Doan Bich-Thuy, Autret Gwennhael, Mispelter Joël, Méric Philippe, Même William, Montécot-Dubourg Céline, Corrèze Jean-Loup, Szeremeta Frédéric, Gillet Brigitte, Beloeil Jean-Claude
Laboratoire de RMN biologique, ICSN-CNRS, UPR, 2301, Avenue de la Terrasse, 91198 Gif sur Yvette cedex, France.
J Magn Reson. 2009 May;198(1):94-104. doi: 10.1016/j.jmr.2009.01.023. Epub 2009 Jan 25.
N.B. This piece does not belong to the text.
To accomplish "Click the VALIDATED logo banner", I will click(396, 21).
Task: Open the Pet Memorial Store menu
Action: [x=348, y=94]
(13)C spectroscopy combined with the injection of (13)C-labeled substrates is a powerful method for the study of brain metabolism in vivo. Since highly localized measurements are required in a heterogeneous organ such as the brain, it is of interest to augment the sensitivity of (13)C spectroscopy by proton acquisition. Furthermore, as focal cerebral lesions are often encountered in animal models of disorders in which the two brain hemispheres are compared, we wished to develop a bi-voxel localized sequence for the simultaneous bilateral investigation of rat brain metabolism, with no need for external additional references. Two sequences were developed at 9.4T: a bi-voxel (1)H-((13)C) STEAM-POCE (Proton Observed Carbon Edited) sequence and a bi-voxel (1)H-((13)C) PRESS-POCE adiabatically decoupled sequence with Hadamard encoding. Hadamard encoding allows both voxels to be recorded simultaneously, with the same acquisition time as that required for a single voxel. The method was validated in a biological investigation into the neuronal damage and the effect on the Tri Carboxylic Acid cycle in localized excitotoxic lesions. Following an excitotoxic quinolinate-induced localized lesion in the rat cortex and the infusion of U-(13)C glucose, two (1)H-((13)C) spectra of distinct (4x4x4mm(3)) voxels, one centred on the injured hemisphere and the other on the contralateral hemisphere, were recorded simultaneously. Two (1)H bi-voxel spectra were also recorded and showed a significant decrease in N-acetyl aspartate, and an accumulation of lactate in the ipsilateral hemisphere. The (1)H-((13)C) spectra could be recorded dynamically as a function of time, and showed a fall in the glutamate/glutamine ratio and the presence of a stable glutamine pool, with a permanent increase of lactate in the ipsilateral hemisphere. This bi-voxel (1)H-((13)C) method can be used to investigate simultaneously both brain hemispheres, and to perform dynamic studies. We report here the neuronal damage and the effect on the Tri Carboxylic Acid cycle in localized excitotoxic lesions.
碳-13(¹³C)光谱与¹³C标记底物注射相结合是一种用于体内脑代谢研究的强大方法。由于在诸如大脑这样的异质器官中需要进行高度局部化的测量,因此通过质子采集来提高¹³C光谱的灵敏度是很有意义的。此外,由于在比较两个脑半球的疾病动物模型中经常会遇到局灶性脑损伤,我们希望开发一种双体素定位序列,用于同时对大鼠脑代谢进行双侧研究,而无需外部额外参考。在9.4T场强下开发了两种序列:一种双体素质子观测碳编辑(¹H-¹³C)STEAM-POCE序列和一种采用哈达玛编码的双体素质子观测碳编辑绝热去耦(¹H-¹³C)PRESS-POCE序列。哈达玛编码允许同时记录两个体素,其采集时间与单个体素所需的时间相同。该方法在一项关于局部兴奋性毒性损伤中神经元损伤及对三羧酸循环影响的生物学研究中得到了验证。在大鼠皮层中由兴奋性毒性喹啉酸诱导产生局部损伤并注入U-¹³C葡萄糖后,同时记录了两个不同的(4×4×4mm³)体素的¹H-¹³C光谱,一个位于受损半球中心,另一个位于对侧半球中心。还记录了两个¹H双体素光谱,显示同侧半球中N-乙酰天门冬氨酸显著减少以及乳酸积累。¹H-¹³C光谱可以作为时间的函数进行动态记录,显示谷氨酸/谷氨酰胺比值下降以及存在稳定的谷氨酰胺池,同侧半球中乳酸持续增加。这种双体素¹H-¹³C方法可用于同时研究两个脑半球,并进行动态研究。我们在此报告局部兴奋性毒性损伤中的神经元损伤及对三羧酸循环的影响。